Kemampuan ini ditopang dengan keberanian Marquez untuk melakukan teknik tikungan. Marquez tidak ragu untuk merebahkan badannya saat memasuki tikungan. Dalam aspek ini, Marquez bahkan disebut sebagai salah satu pembalap paling berani mengambil risiko.
Dalam sebuah sesi latihan Tim Honda Repsol, Marquez pernah berbelok sembari merebahkan tubuhnya hingga 68 derajat. Ini menjadi rekor sudut berbelok terbesar di pentas MotoGP. Rata-rata, sudut berbelok di arena MotoGP itu sekitar 64 derajat. Dengan mengandalkan kendali di ban depan, Marquez selalu berani mengambil risiko dan mendorong ke batas terjauh saat memasuki tikungan.
Risiko terbesar dari gaya ini mengalami...
Risiko terbesar dari gaya ini mengalami kecelakaan dan terjatuh dari motor. Kondisi ini yang berbalik menjadi kelemahan Marquez. Meski mampu mendominasi gelar juara dunia, Marquez juga kerap terjatuh. Pada sepanjang musim 2017, Marquez terjatuh sebanyak 27 kali. Marquez menjadi pembalap yang paling sering mengalami kecelakaan pada saat itu.
Bahkan, dalam satu musim balapan, Marquez pernah terjatuh sebanyak 22 kali dari 14 seri, rasio terjatuh paling tinggi diantara semua pembalap. Meski sempat mengalami cedera, Marquez terbukti masih mampu bangkit. Pun dengan tetap mempertahankan gaya membalap yang sama.
Namun, cedera lengan atas dan pundak pada awal musim 2020 benar-benar memukul Marquez. Sejak saat itu, Marquez sepertinya tidak pernah sama lagi. Marquez masih kesulitan untuk bisa menemukan performa terbaiknya. Absen di sebagian besar musim 2020, Marquez hanya bisa tiga kali berada di podium tertinggi pada musim berikutnya.
Pada 2022, Marquez mengalami kecelakaan saat tampil di Sirkuit Mandalika. Marquez pun didiagnonsis mengalami diplopia atau pandangan ganda. Ujungnya, Marquez tidak pernah bisa bersaing dalam perebutan gelar juara pada musim 2022. Kondisi serupa juga dialami Marquez pada musim ini.

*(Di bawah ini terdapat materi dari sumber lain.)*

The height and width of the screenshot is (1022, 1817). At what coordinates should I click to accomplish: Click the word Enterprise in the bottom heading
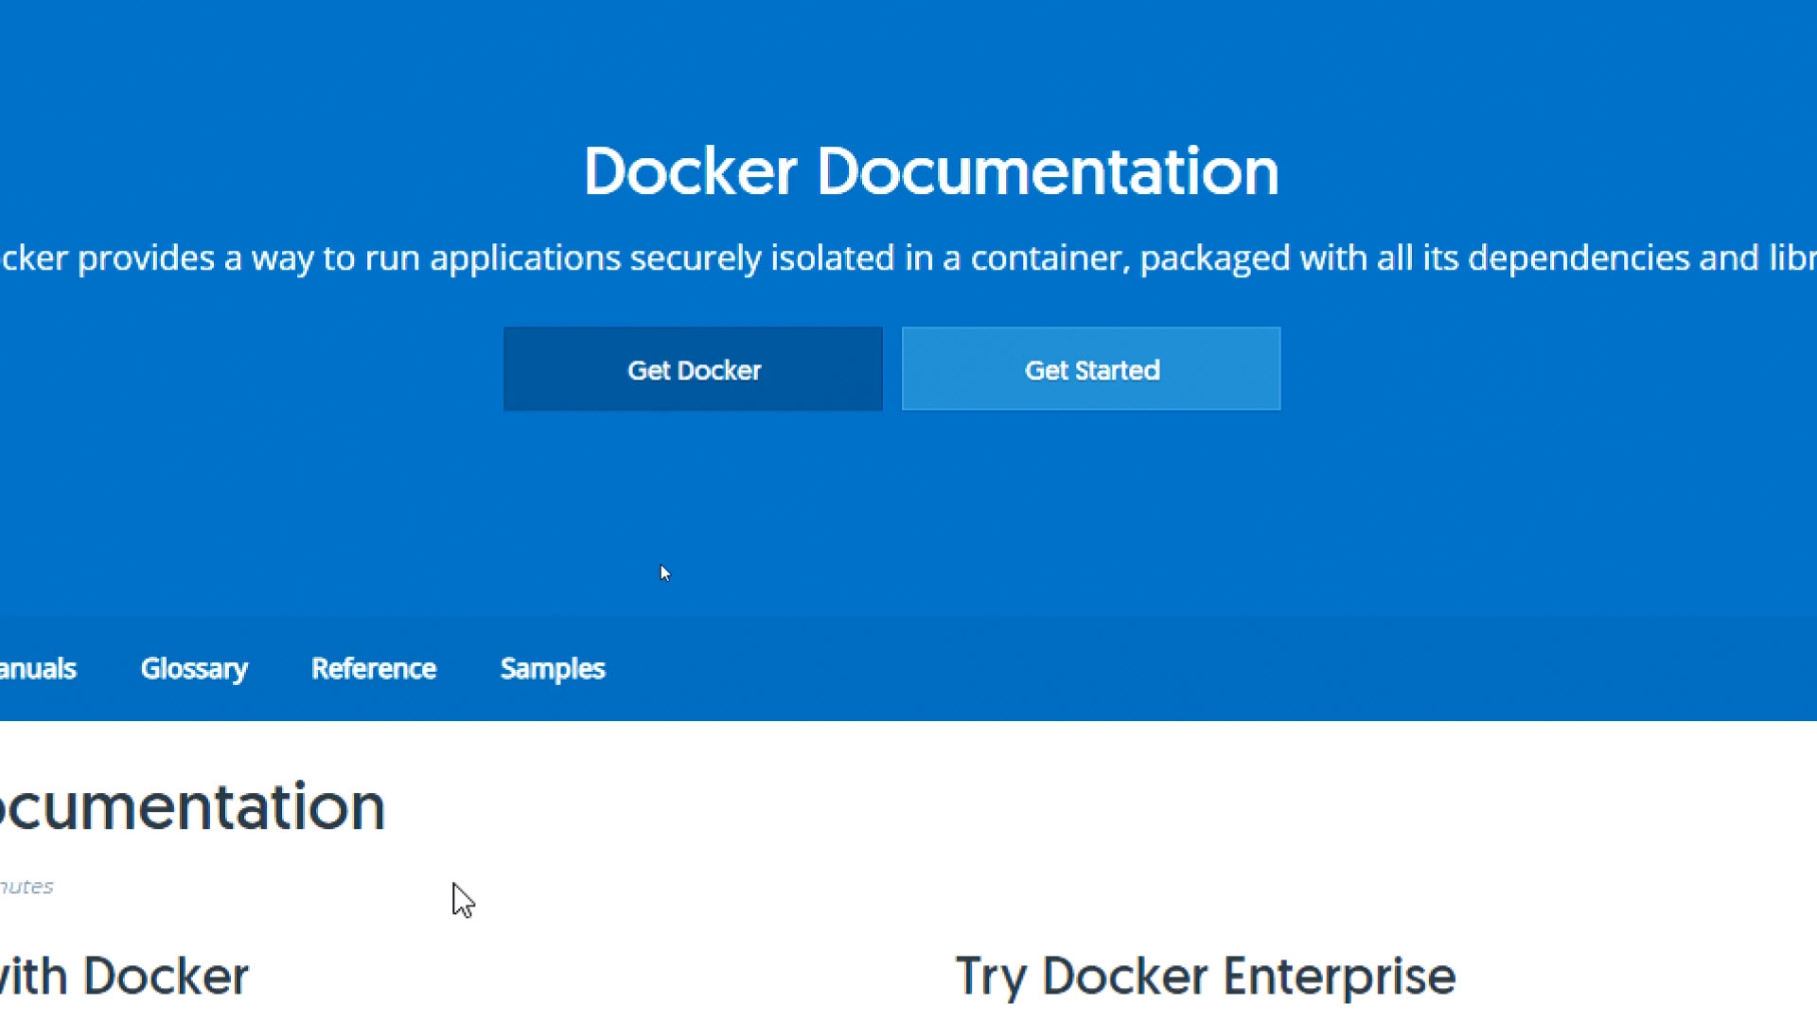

Marquez mengalami cedera pada awal musim 2023. Patah tulang ibu jari usai bertabrakan dengan Miguel Oliveira menjadi cerita pembuka Marquez pada musim 2023. Tidak berhenti sampati di situ, Marquez juga mengalami cedera tulang rusuk dan absen di GP Belanda, akhir pekan lalu.
Di empat seri yang telah digelar pada musim ini, Marquez belum pernah mampu menyelesaikan balapan. Seperti pada dua musim sebelumnya, rasanya akan sangat sulit buat Marquez untuk bisa bersaing dalam perebutan gelar juara dunia MotoGP pada musim ini.